READING PASSAGE
*** Begin section ***
Claim of Rodriguez v. Greenfield Die Casting

Kavanagh, J.

Appeal from a decision of the Workers’ Compensation Board, filed December 20, 2006, which ruled that liability shifted to the Special Fund for Reopened Cases pursuant to Workers’ Compensation Law § 25-a.

In September 1998, claimant aggravated a prior back injury while at work. His employer filed a C-2 employer’s report of injury of the accident with the Workers’ Compensation Board in October 1998 and the employer’s workers’ compensation carrier filed a C-699 form in December 1998. More than seven years later, claimant filed a C-3 form (employee’s claim for compensation), prompting the Board for the first time to index the case on February 13, 2006. When claimant’s treating physician requested authorization for physical therapy and an MRI, the carrier denied the request on the ground that it should be covered by the Special Fund for Reopened Cases. After two hearings, a Workers’ Compensation Law Judge determined that claimant suffered a work-related injury and that liability for payments in connection with this injury shifted to the Special Fund pursuant to Workers’ Compensation Law § 25-a. On the Special Fund’s application for full Board review, the Board affirmed the Workers’ Compensation Law Judge’s determination and the Special Fund now appeals.

The Special Fund argues that it is not liable for payments because the claim was formally opened in 1998 with the filing of the aforementioned forms—or within seven years of the date of claimant’s injury—and has never been closed. The carrier argued and the Board found that this claim was not opened until 2006 when claimant made a claim for compensation by filing the C-3 form. It based its finding on the fact that while the carrier had paid for claimant’s medical treatment “since the date of the accident of September 26, 1998,” no payments for compensation had been made on this claim and, while forms were filed with the Board at the time of the injury, the claim was not indexed and no claim for lost time beyond the waiting period had been made. In addition, no action of any kind was taken on this claim during the eight years that passed between the date of claimant’s accident and the filing of his C-3 form in 2006.
*** End section ***
SUPPLIED INFORMATION
*** Begin section ***
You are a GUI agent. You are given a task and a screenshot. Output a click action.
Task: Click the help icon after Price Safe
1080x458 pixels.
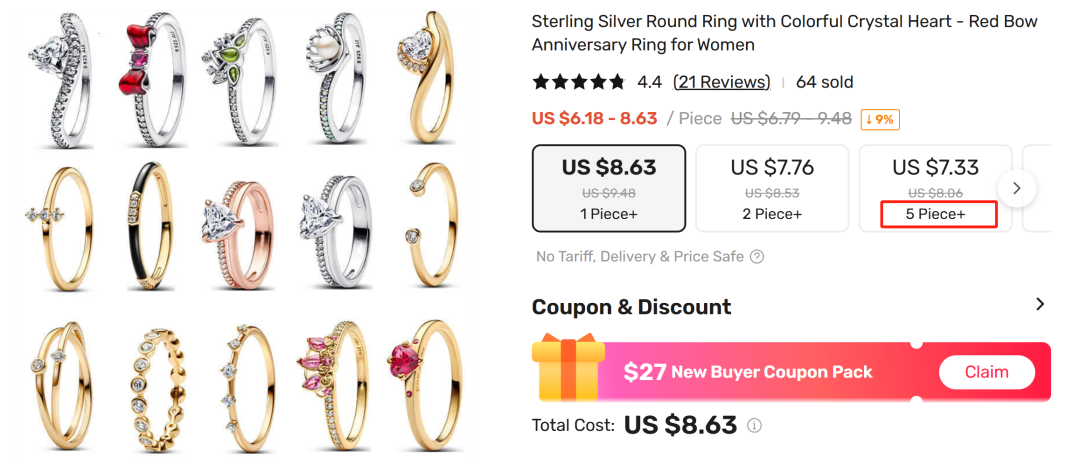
*** End section ***
PARTS OF THE EXERCISE
**a)** Answer these questions about the workers' compensation decision, one line each:
(i) What form did the employer's workers' compensation carrier file in December 1998?
(ii) On what date did the Board first index the case?
(iii) How many years passed between the date of claimant's accident and the filing of his C-3 form, during which no action was taken on the claim?
**b)** Continue the workers' compensation decision from its last sentence.

ANSWERS TO THIS EXERCISE
**a)**
(i) A C-699 form.
(ii) February 13, 2006.
(iii) Eight years.

**b)**
*730Initially, we note that whether a case has been truly opened or closed is a factual decision for the Board’s determination and that decision will not be reversed if supported by substantial evidence (see Matter of Granberry v JCCA Edenwald, Inc., 33 AD3d 1102, 1103 [2006]; Matter of Jones v HSBC, 304 AD2d 864, 866 [2003]). Here, the Board found that the case had not been opened until 2006 when the carrier objected to being held responsible for the payment of claimant’s continued medical treatment. However, it also concluded, based on the record, that this objection was only filed by the carrier after it had “paid for the claimant’s medical treatment since the date of [the] accident of September 26, 1998.” Contrary to the position taken by the Special Fund, such payments constitute an informal “opening” of the claim (see Matter of Riley v Aircraft Prods. Mfg. Corp., 40 NY2d 366, 370 [1976]; Matter of Gallahan v Papec Mach. Co., 288 NY 726, 726-727 [1942]; Matter of Loiacono v Sears, Roebuck & Co., 230 AD2d 351, 353 [1997]).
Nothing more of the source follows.